● Consigne 1
Répondez à ces questions à l'aide du document ci-dessous.
(a) Qu'est-ce qui a laissé un impact indélébile sur la société ?
(b) Par qui le Président Assad ne sera-t-il pas renversé ?
(c) Selon les observateurs, au bord de quoi se trouve Daesh ?

● Document
Néanmoins, les sanctions anti-syriennes de l’Ouest ont toujours laissé
un impact indélébile sur la société, et ce serait un mouvement bienvenu
et attendu si elles devaient être abrogées, ce qui pourrait se produire
maintenant, au moment où il est évident pour tous que le Président Assad
ne sera pas renversé par les « rebelles modérés ». Les gains
impressionnants de l’armée arabe syrienne (SAA) depuis le début de
l’intervention antiterroriste de la Russie au cours des deux dernières
années, ainsi que les victoires rapides qui se sont produites tout au
long de cet été, ont conduit les observateurs à conclure que Daesh est
au bord de la défaite et qu’une « solution politique » négociée par Moscou pourrait enfin être à l’horizon.

● Consigne 2
Remplacez « workbook » par « spreadsheet » dans toutes les lignes de données ci-dessous, puis redonnez ces lignes sans rien modifier d'autre. Laissez les images de côté.

● Données de l'exercice
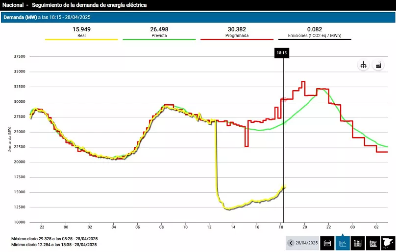This screenshot has height=252, width=396.
Task: Click the Nacional title text
Action: click(x=13, y=5)
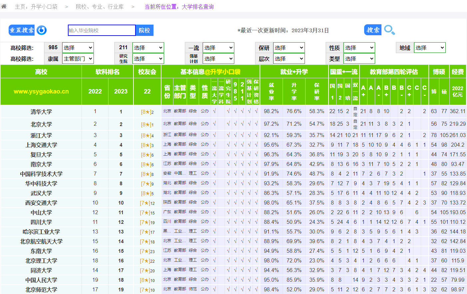Focus the 输入毕业院校 text field
467x294 pixels.
(x=102, y=30)
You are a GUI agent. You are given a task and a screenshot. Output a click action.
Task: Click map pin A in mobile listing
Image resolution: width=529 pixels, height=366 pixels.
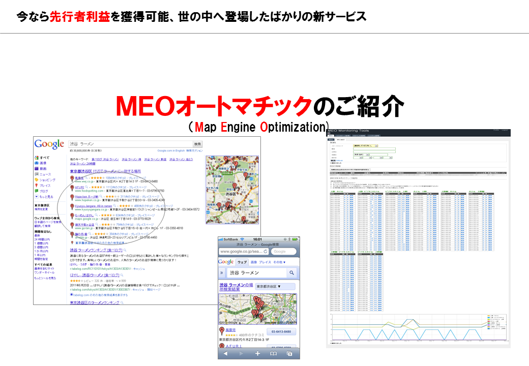coord(222,331)
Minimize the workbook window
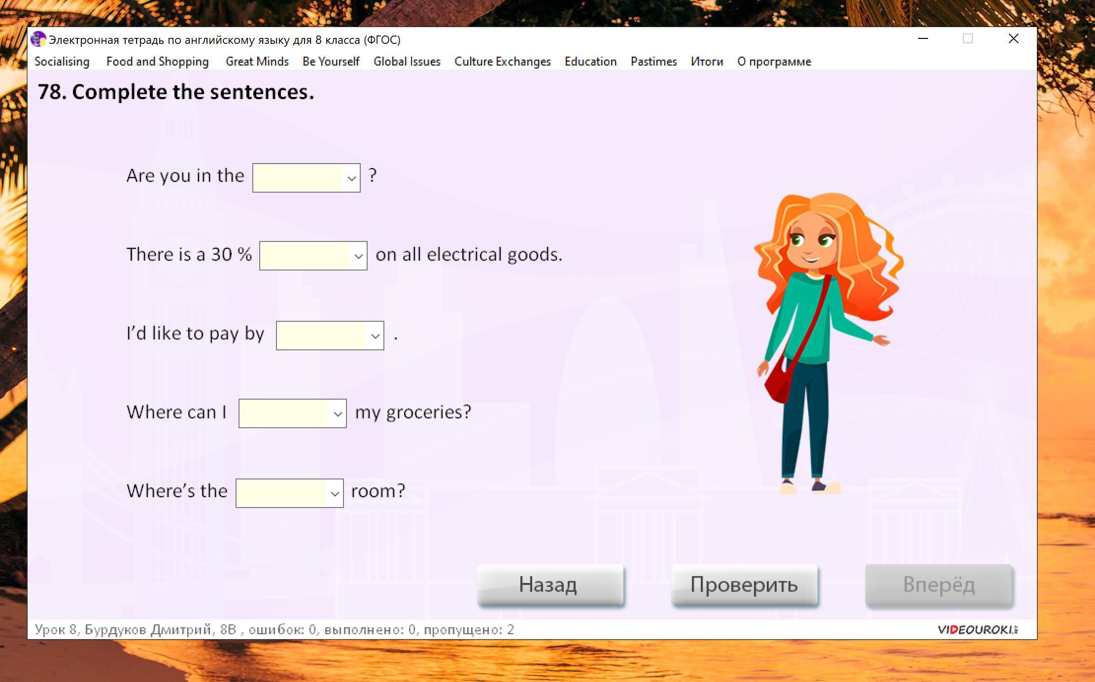This screenshot has width=1095, height=682. tap(923, 39)
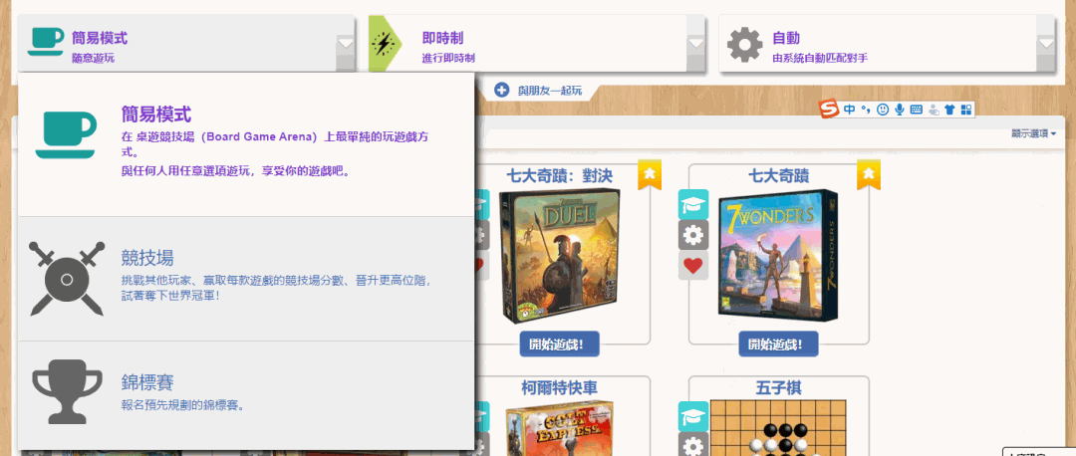Screen dimensions: 1076x456
Task: Open settings gear on 七大奇蹟 card
Action: click(x=693, y=235)
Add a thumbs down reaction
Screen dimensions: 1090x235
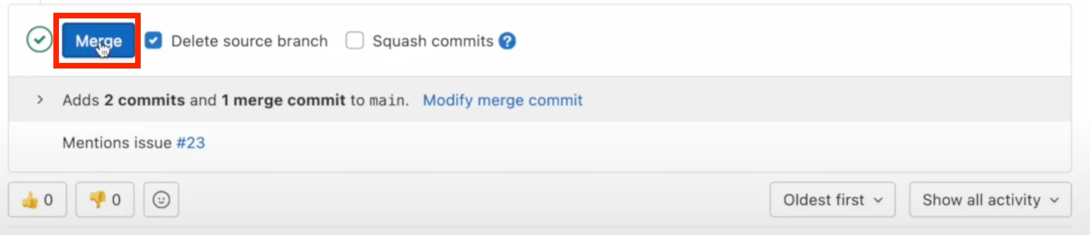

● Corrigé 1
(a) Les sanctions anti-syriennes de l'Ouest.
(b) Par les « rebelles modérés ».
(c) Au bord de la défaite.

● Corrigé 2
This screenshot has height=252, width=396.
Task: Click the Nacional title text
Action: click(x=13, y=5)
Focus the 输入毕业院校 text field
467x294 pixels.
(x=102, y=30)
You are a GUI agent. You are given a task and a screenshot. Output a click action.
Task: Click map pin A in mobile listing
Image resolution: width=529 pixels, height=366 pixels.
coord(222,331)
Minimize the spreadsheet window
This screenshot has width=1095, height=682. tap(923, 39)
Screen dimensions: 1076x456
Task: Open settings gear on 七大奇蹟 card
Action: click(x=693, y=235)
Add a thumbs down reaction
Screen dimensions: 1090x235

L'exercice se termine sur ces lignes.